The report of our results was performed according to PRISMA (preferred reporting items for systematic reviews and meta-analysis) guidelines (register number: 1298) [32].

2.1. Search Strategies

A literature search was conducted to identify relevant publications in Medline and Google Scholar. The following search algorithm was used: [(aortic calcification OR celiac trunk stenosis) AND (esophagectomy) AND (anastomotic leakage OR esophageal conduit necrosis)]. The search was restricted to studies in human subjects and published in English in full text prior to 25 August 2021. The reference lists of the selected articles were also screened in order to identify additional publications of relevance.
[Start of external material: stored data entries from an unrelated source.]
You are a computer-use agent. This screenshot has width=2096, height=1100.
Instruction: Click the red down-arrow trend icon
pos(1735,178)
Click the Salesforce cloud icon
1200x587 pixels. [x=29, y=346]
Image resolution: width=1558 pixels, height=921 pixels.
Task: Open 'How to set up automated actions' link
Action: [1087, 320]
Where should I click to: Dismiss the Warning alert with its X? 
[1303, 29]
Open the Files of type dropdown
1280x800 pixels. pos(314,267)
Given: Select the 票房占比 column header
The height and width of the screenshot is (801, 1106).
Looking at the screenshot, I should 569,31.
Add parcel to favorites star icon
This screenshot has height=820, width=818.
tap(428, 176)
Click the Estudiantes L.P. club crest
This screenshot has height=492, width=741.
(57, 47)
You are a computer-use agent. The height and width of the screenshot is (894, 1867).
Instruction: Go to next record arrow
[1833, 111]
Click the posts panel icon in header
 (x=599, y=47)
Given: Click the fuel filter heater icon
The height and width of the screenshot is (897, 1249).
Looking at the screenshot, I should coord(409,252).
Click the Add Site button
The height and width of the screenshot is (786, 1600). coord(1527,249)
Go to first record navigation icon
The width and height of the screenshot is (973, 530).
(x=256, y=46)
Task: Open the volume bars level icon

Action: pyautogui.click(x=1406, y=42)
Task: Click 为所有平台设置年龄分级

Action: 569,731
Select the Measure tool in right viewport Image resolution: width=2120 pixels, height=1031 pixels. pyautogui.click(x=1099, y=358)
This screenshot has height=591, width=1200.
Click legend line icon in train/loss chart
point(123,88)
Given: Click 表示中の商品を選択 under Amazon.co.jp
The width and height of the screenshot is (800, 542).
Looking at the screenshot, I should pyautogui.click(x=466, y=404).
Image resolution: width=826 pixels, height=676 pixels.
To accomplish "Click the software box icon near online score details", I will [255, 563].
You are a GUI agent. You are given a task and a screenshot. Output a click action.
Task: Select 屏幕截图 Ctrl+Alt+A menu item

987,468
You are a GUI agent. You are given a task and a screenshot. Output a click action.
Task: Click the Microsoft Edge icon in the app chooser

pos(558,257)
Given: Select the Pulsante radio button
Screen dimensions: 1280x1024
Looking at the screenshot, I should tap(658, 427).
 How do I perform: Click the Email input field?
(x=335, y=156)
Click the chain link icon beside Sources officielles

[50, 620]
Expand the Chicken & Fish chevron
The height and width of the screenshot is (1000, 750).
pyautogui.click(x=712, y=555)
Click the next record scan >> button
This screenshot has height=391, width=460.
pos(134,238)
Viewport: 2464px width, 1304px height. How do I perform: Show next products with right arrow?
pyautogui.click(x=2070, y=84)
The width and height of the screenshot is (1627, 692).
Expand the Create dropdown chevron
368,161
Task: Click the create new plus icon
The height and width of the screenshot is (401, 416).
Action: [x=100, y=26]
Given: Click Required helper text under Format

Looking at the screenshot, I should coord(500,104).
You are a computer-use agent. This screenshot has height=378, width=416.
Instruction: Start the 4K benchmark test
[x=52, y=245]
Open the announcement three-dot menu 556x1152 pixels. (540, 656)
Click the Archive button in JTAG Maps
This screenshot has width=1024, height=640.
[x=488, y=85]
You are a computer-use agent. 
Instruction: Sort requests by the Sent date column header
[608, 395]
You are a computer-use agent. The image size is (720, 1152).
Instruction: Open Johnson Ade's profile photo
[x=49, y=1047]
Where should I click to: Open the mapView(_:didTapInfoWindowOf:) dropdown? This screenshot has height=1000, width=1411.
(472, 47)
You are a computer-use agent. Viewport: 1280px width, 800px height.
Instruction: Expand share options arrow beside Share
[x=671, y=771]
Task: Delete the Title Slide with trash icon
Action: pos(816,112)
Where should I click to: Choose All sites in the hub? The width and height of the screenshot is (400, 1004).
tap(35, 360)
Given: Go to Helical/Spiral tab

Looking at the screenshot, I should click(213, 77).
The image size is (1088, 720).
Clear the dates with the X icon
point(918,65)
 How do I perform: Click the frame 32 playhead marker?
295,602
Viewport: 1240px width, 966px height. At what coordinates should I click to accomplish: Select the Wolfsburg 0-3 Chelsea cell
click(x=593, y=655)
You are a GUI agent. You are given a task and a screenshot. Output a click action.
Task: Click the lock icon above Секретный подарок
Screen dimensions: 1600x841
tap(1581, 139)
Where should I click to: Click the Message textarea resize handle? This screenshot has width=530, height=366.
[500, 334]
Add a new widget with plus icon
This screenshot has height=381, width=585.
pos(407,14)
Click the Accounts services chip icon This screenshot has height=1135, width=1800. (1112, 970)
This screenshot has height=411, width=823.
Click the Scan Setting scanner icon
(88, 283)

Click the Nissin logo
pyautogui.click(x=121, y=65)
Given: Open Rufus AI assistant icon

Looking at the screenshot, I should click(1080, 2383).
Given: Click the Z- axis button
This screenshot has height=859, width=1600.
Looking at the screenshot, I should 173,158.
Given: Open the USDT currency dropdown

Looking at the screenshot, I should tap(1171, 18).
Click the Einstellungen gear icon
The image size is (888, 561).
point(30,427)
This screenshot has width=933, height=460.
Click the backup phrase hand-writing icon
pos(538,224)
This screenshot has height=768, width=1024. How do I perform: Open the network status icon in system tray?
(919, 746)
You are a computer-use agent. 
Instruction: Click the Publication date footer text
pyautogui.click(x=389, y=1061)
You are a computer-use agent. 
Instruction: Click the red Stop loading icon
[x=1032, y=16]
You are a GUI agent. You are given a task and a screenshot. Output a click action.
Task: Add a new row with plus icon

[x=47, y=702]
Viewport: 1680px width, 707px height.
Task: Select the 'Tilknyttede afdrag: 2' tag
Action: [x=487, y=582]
2.2. Study Selection and Data Extraction

Studies were considered eligible if they fulfilled the following criteria: original articles reporting on either the examination of aortic calcification or celiac trunk stenosis as possible risk factors for AL after esophagectomy with GC reconstruction. The exclusion criteria were as follows: (i) reviews, meta-analyses, or case reports, (ii) duplicates or studies reporting on the same patient cohort, (iii) studies where esophagectomy of a type other than GC reconstruction was performed.
All eligible publications were independently screened for their relevance by 3 reviewers (E.T., G.K., and A.T.). The same reviewers extracted relevant data: study characteristics (first author, country, year of publication, study type, number of patients, and time period of inclusion), type of surgery (McKeown, Ivor Lewis, other), type of exposure/radiological correlation (aortic calcification, celiac trunk stenosis), and AL rate post esophagectomy. Discrepancies in findings were discussed among the 3 reviewers and subsequently resolved.

3. Results

A total of 68 potentially relevant articles were identified through an electronic search of bibliographic databases and a manual search of reference lists, of which 34 were directly excluded as duplicates. Of the remaining 34 articles that underwent full-text evaluation, 25 were excluded for the following reasons: 1 case report of 2 patients [33], 1 systematic review [28], 1 systematic review and meta-analysis [29], and 22 articles which were assessed as irrelevant. Finally, 9 original studies fulfilled the inclusion criteria and were further scrutinized [30,31,34,35,36,37,38,39,40]. The PRISMA flow diagram of the literature search and study selection is shown in Figure 3.
All 9 studies were retrospective observational studies, mostly published after 2015. The majority were conducted in German and Dutch institutions. Their data are summarized in Table 1. Patients in the included studies were subjected to either McKeown or Ivor Lewis esophagectomy with GC reconstruction, except for 1 patient in the study of Schröder et al., in whom a colon interposition was performed [34]. Jefferies et al. did not report the type of esophagogastric anastomosis [40]. The AL rate ranged from 8.5 to 24% among studies.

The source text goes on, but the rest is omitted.